## [Stored items from a collection]
--

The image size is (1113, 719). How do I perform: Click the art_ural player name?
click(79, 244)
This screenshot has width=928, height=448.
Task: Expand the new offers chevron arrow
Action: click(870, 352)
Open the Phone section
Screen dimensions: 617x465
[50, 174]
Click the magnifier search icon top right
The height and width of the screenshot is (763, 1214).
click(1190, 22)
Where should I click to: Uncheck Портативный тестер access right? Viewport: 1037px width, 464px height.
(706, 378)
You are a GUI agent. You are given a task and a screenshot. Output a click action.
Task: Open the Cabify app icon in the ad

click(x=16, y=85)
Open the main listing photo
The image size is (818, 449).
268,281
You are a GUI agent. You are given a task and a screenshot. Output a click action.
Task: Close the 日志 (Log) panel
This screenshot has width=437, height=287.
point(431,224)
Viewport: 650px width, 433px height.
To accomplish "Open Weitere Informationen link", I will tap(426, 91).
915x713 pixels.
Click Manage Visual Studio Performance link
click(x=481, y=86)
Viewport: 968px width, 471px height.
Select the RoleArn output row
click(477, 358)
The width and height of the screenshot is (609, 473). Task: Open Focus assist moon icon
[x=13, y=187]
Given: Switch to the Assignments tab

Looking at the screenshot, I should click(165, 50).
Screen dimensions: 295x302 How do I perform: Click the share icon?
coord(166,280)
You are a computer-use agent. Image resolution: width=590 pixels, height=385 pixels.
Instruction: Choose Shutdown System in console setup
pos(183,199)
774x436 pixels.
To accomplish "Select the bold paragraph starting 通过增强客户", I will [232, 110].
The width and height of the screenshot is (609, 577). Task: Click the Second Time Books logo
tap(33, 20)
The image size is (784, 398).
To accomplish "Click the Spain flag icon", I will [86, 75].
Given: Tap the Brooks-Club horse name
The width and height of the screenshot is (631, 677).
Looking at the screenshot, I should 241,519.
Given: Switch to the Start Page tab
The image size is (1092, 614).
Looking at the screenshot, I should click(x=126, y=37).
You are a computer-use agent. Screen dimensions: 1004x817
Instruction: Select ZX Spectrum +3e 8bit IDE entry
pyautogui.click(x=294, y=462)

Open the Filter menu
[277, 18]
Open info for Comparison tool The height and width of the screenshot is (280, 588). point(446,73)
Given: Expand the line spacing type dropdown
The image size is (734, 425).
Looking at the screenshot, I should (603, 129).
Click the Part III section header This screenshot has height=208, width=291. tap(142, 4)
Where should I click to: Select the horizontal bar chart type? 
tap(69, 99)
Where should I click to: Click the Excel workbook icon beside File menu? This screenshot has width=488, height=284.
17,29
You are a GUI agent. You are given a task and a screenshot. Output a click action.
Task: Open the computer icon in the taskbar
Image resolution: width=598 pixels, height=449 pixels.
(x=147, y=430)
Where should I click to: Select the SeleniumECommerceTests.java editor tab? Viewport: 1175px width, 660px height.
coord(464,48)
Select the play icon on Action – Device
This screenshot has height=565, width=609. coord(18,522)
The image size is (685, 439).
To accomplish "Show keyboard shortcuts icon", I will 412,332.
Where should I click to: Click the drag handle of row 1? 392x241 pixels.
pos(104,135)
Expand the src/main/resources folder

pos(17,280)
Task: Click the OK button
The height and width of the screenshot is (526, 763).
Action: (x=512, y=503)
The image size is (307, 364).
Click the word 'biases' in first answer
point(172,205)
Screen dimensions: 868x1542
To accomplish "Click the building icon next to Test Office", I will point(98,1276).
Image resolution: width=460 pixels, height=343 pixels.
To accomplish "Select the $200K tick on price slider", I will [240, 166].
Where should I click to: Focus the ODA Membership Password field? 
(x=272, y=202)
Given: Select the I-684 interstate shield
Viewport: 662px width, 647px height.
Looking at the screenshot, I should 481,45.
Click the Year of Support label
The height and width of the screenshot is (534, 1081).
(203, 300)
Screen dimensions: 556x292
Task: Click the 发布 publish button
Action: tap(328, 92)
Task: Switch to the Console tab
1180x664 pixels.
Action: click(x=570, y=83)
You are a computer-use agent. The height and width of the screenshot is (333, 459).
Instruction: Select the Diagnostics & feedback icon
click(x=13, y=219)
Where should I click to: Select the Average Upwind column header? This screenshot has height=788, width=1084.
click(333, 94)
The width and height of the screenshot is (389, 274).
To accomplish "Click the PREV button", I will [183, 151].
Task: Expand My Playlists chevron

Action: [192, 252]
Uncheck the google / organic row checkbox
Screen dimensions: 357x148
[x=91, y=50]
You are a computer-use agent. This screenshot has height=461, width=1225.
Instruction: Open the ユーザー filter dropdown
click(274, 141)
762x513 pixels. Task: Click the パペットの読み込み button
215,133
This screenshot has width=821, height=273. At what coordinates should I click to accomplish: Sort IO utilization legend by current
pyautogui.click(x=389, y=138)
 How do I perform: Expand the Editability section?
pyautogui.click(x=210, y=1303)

--

## [Exercise goal]
Where does "will" occur in the data? Copy each line that has it.

## [Task response]
To accomplish "Open Weitere Informationen link", I will tap(426, 91).
To accomplish "Select the bold paragraph starting 通过增强客户", I will [232, 110].
To accomplish "Click the Spain flag icon", I will [86, 75].
To accomplish "Show keyboard shortcuts icon", I will 412,332.
To accomplish "Click the building icon next to Test Office", I will point(98,1276).
To accomplish "Select the $200K tick on price slider", I will [240, 166].
To accomplish "Click the PREV button", I will [183, 151].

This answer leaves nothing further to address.